But the formal history of theatre as a distinct art form – with named plays, trained performers, purpose-built spaces, and paying audiences – begins in ancient Athens, around the 6th century BCE. The Athenian tyrant Peisistratos instituted the City Dionysia, a festival honouring Dionysus, god of wine, fertility, and transformation. It was within this festival that theatre as we understand it was born.

The historian Aristotle credits a man named Thespis – from whom we derive the word “thespian” – with the decisive innovation of separating a single performer from the chorus to speak as a character, creating the first actor and the first dramatic dialogue. Tradition places this invention around 534 BCE, when Thespis reputedly won the first theatrical competition at the Dionysia. What Thespis understood was that the presence of one individual embodying a role could electrify an audience in ways mere narration never could.

“Theatre is the art of looking at ourselves.” – Augusto Boal, Brazilian theatre theorist

The Greeks built their theatres with breathtaking precision. The Theatre of Epidaurus, constructed around 340 BCE and still used today, could seat 14,000 spectators. Its acoustics remain extraordinary – a coin dropped at the centre of the orchestra pit can be heard in the back row without amplification. These were not accidental achievements. Greek architects understood that theatre demanded a specific sonic and visual geometry, one that made every member of a crowd feel addressed and included.

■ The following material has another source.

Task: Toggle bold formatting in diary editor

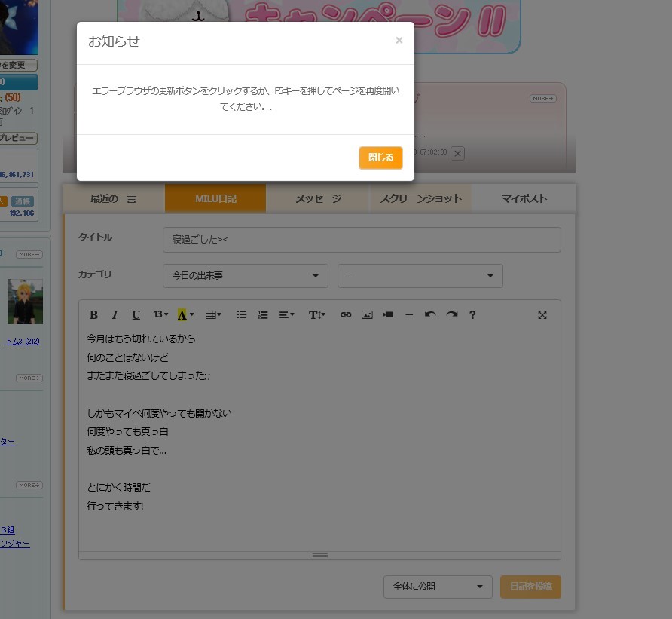Action: click(94, 315)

Greek theatre gave us its two foundational modes: tragedy and comedy. Tragedy, in the Greek conception, was not merely sad – it was the catastrophic collision between a great individual and an inexorable fate. The three masters of Athenian tragedy – Aeschylus, Sophocles and Euripides – produced works of such philosophical depth that they remain central to Western thought. Aeschylus introduced the second actor, creating genuine dramatic conflict; Sophocles added a third, allowing for triangulated confrontation; Euripides pushed into psychological realism, making his characters disturbingly, controversially human.

Rome inherited Greek theatrical tradition but reshaped it according to Roman taste – which is to say, it made it louder, more spectacular, and considerably bloodier. Roman theatre moved away from the sacred drama of the Greeks toward entertainment as civic spectacle. The playwright Plautus (circa 254-184 BCE) developed the conventions of Latin comedy – mistaken identities, scheming slaves, blustering soldiers – that would directly influence Shakespeare fifteen centuries later. Terence refined comic language to an elegance that Cicero considered the apex of Latin prose style.

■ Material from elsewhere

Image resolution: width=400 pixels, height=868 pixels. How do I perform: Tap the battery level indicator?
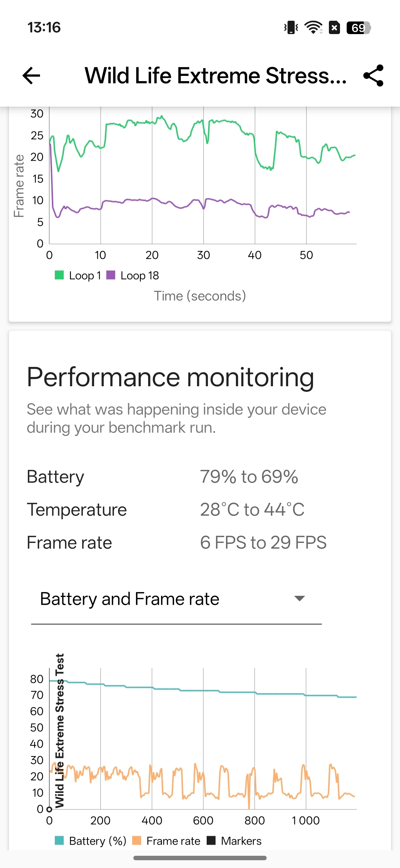click(x=359, y=28)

But it was the Roman amphitheatre, not the theatre proper, that captured the imagination of Roman mass culture. The Colosseum, opened in 80 CE, hosted gladiatorial combat, animal hunts, and mock naval battles before crowds of 50,000 – spectacles that theatrical performance could not compete with in sheer visceral impact. Roman playwrights such as Seneca produced works likely intended for private reading rather than public performance, a telling sign of theatre’s diminishing cultural centrality.

With the collapse of the Western Roman Empire and the rise of Christianity, formal theatre nearly vanished from European life. The Church was deeply suspicious of performance – actors were denied Christian burial in many dioceses, and theatre was associated with paganism and sexual licence. For nearly 500 years, the elaborate infrastructure of Greek and Roman theatre lay dormant. The stages went dark.

Paradoxically, it was the Church that resurrected European theatre. Beginning around the 10th century, liturgical dramas – brief Latin dialogues dramatizing the Resurrection – began to appear within church services. These tropes, as they were known, were teaching tools as much as devotional acts. The most famous, the “Quem Quaeritis” (“Whom do you seek?”), depicts angels at the empty tomb of Christ and represents one of the earliest surviving dramatic texts of the medieval period.

By the 13th and 14th centuries, these liturgical performances had spilled out of churches and into the streets. Mystery plays dramatized biblical narratives; miracle plays depicted the lives of saints; morality plays staged allegories of spiritual struggle, featuring characters named Everyman, Death, Good Deeds and Fellowship. English towns organized cycles of plays performed on wagon-stages that moved through the city – the York Cycle, the Chester Cycle, the Towneley Plays – giving entire communities roles in an enormous collective performance.

These plays were rowdy, vernacular and carnivalesque. Devils cavorted comically; comic shepherds grumbled about their wives; God thundered from atop a painted heaven. They were not solemn affairs but vital social events that combined theology, comedy, music and shared food. They demonstrate something theatre practitioners have long argued: the form thrives not on refinement but on the willingness to be fully present with a crowd.

. . . .

c. 534 BCE – Thespis wins the first theatrical competition at the City Dionysia in Athens; first named actor in recorded history.

458 BCE – Aeschylus presents the Oresteia trilogy – the only complete ancient tragic trilogy to survive.

c. 335 BCE – Aristotle writes the Poetics, the first systematic theory of drama.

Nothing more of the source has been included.